Greetings ladies and gentlemen.

I'm lost with British Intelligence. Can someone help ? What's the difference between the M.I.5, the M.I.6 and the SAS ?

I know the M.I.5 is also called the "Home Office" and is in charge of intelligence (*M*ilitary *I*ntelligence bureau number *5*), but what's the difference with the M.I.6 (if ever it _really_ exist) ?

I read on an other thread that SAS also do Intelligence work. So what's the difference between those three Corps ?


----------



## 102first_hussars (Nov 22, 2005)

The SAS has nothing to do with those other guys, The SAS Special Air Service are elite airbourne comandos, whereas the others are intelligience
agency's.


----------



## DerAdlerIstGelandet (Nov 22, 2005)

Exactly. The SAS are like the Navy Seals or Special Forces of the United States and the GSG9 of Germany. Military Elite Special Operations Forces. MI6 is like the CIA from the United States.


----------



## Nonskimmer (Nov 22, 2005)

As I understand it, MI5 is responsible for domestic security and counter-espionage while MI6 is the primary foreign intelligence service. 

Anyone?


----------



## lesofprimus (Nov 22, 2005)

That about sums it up, correctly...


----------



## Gnomey (Nov 22, 2005)

Yeah that is how it goes NS.


----------



## trackend (Nov 22, 2005)

After you mentioned the SAS I noticed at the top of the page a pop up online SAS course, I thought that must be why the Bravo two zero episode was such a cock up if The Regiment these days does its training online. 
Fortunately it's not the same SAS but a stats course


----------



## the lancaster kicks ass (Nov 22, 2005)

i would also like to point out at this point that the SAS are the world's most elite fighting unit


----------



## cheddar cheese (Nov 22, 2005)

Other than the SBS, but thats another story


----------



## Maestro (Nov 22, 2005)

Oh... Thanks for the help.


----------



## lesofprimus (Nov 22, 2005)

> i would also like to point out at this point that the SAS are the world's most elite fighting unit





> Other than the SBS, but thats another story


I disagree.... I believe the Israeli Special Forces are probably the most elite, followed quite closely by the US Navy SEALs... The SAS, while extremely effective and highly trained, are not quite as elite as the first two...

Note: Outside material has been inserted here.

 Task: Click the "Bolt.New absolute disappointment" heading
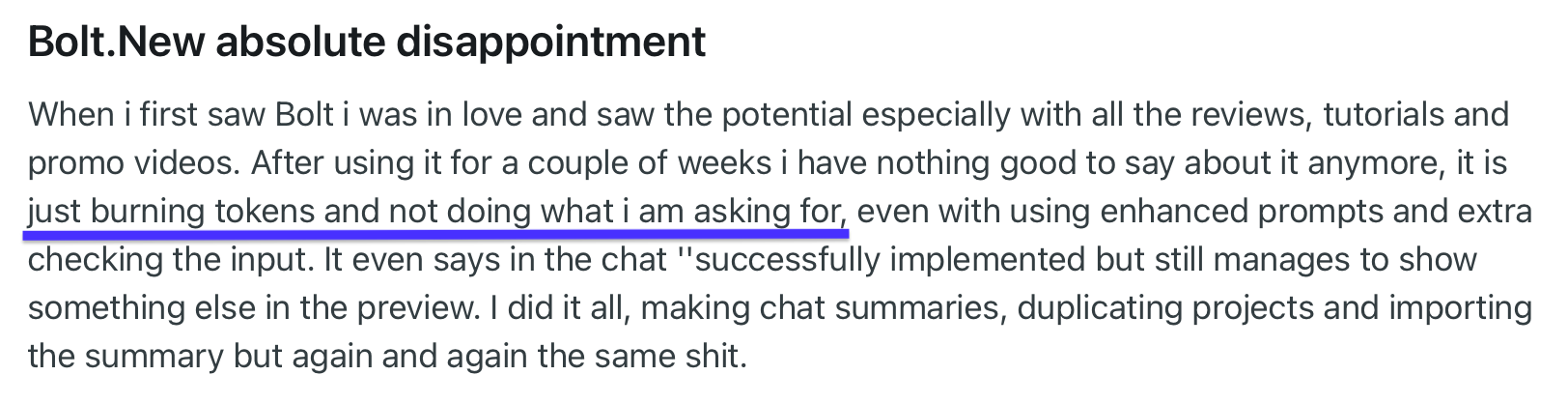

Remember tho, the differences are quite miniscule... A normal everyday Joe like urselves would not be able to tell the difference.... Its all about the tempo at which certain services operate... 

The Israelis, obviously, operate at a tempo that no other special services unit operate at...

The thing with Special Warfare types is that the longer and harder they serve, the better and more elite they are....


----------



## 102first_hussars (Nov 22, 2005)

I agree on certain aspects of what your saying but you really cant compare them, SF from around the world are usually brought up for a mainly specific purpose, SEALs gotta be Stealthy, SAS have to be quick and unforgiving(Same goes for Delta Force), JTF-2 well they take alot after SAS but we add a Canadian ingredient to it, 

Isreal's army is specifacly designed for to handle its own problems with the PLO, so really how would those tactics play out on UN training in say Europe?, The point is they are different so its hard to compare.


----------



## cheddar cheese (Nov 23, 2005)

I was forgetting about the Israeli's les, I remember you speaking of them a while back...


----------



## evangilder (Nov 23, 2005)

I would agree with Les. The Israelis don't mess around, they can't afford to.


----------



## DerAdlerIstGelandet (Nov 23, 2005)

Im with Les on this also. The Isrealis take shit from no one and there SF have lots of training and are constantly on there toes. They are the most elite in my opinion also.


----------



## Nonskimmer (Nov 23, 2005)

102first_hussars said:


> JTF-2 well they take alot after SAS but we add a Canadian ingredient to it


I certainly wouldn't know for sure or anything, but I thought JTF 2 was slightly more focused towards counter-terrorism. More like the Delta Force or the SBS than the SAS, in terms of their more specialized training. I know the boys in JTF are no slouches, but I didn't think they had their fingers in as many pies so to speak as the SEALs or the SAS. Like I say though, I'd be the last to know much about JTF 2, beyond the "official" information.


----------



## DerAdlerIstGelandet (Nov 23, 2005)

I am in the same boat as you NS, but I seem to agree with you.


----------



## 102first_hussars (Nov 23, 2005)

Nonskimmer said:


> 102first_hussars said:
> 
> 
> > JTF-2 well they take alot after SAS but we add a Canadian ingredient to it
> ...




I wasnt thinking I meant to say that alot of our tradition takes after the old Canadian Airbourne.


----------



## Nonskimmer (Nov 23, 2005)

How do you mean?


----------



## 102first_hussars (Nov 23, 2005)

The Biggest is that the primary means of deployment is by Parachuting (Bailing out) of either a Herc or a Griffon, the difference JTF-2 has between other special forces is we can operate in Platoons and still maintain a low profile and wth the Initiative, and you said we are mainly Anti-terrorist, not necessarly, we did target designations for the CF-18's in Kosovo, We also trained Himalayin Soldiers to fight communist rebels. 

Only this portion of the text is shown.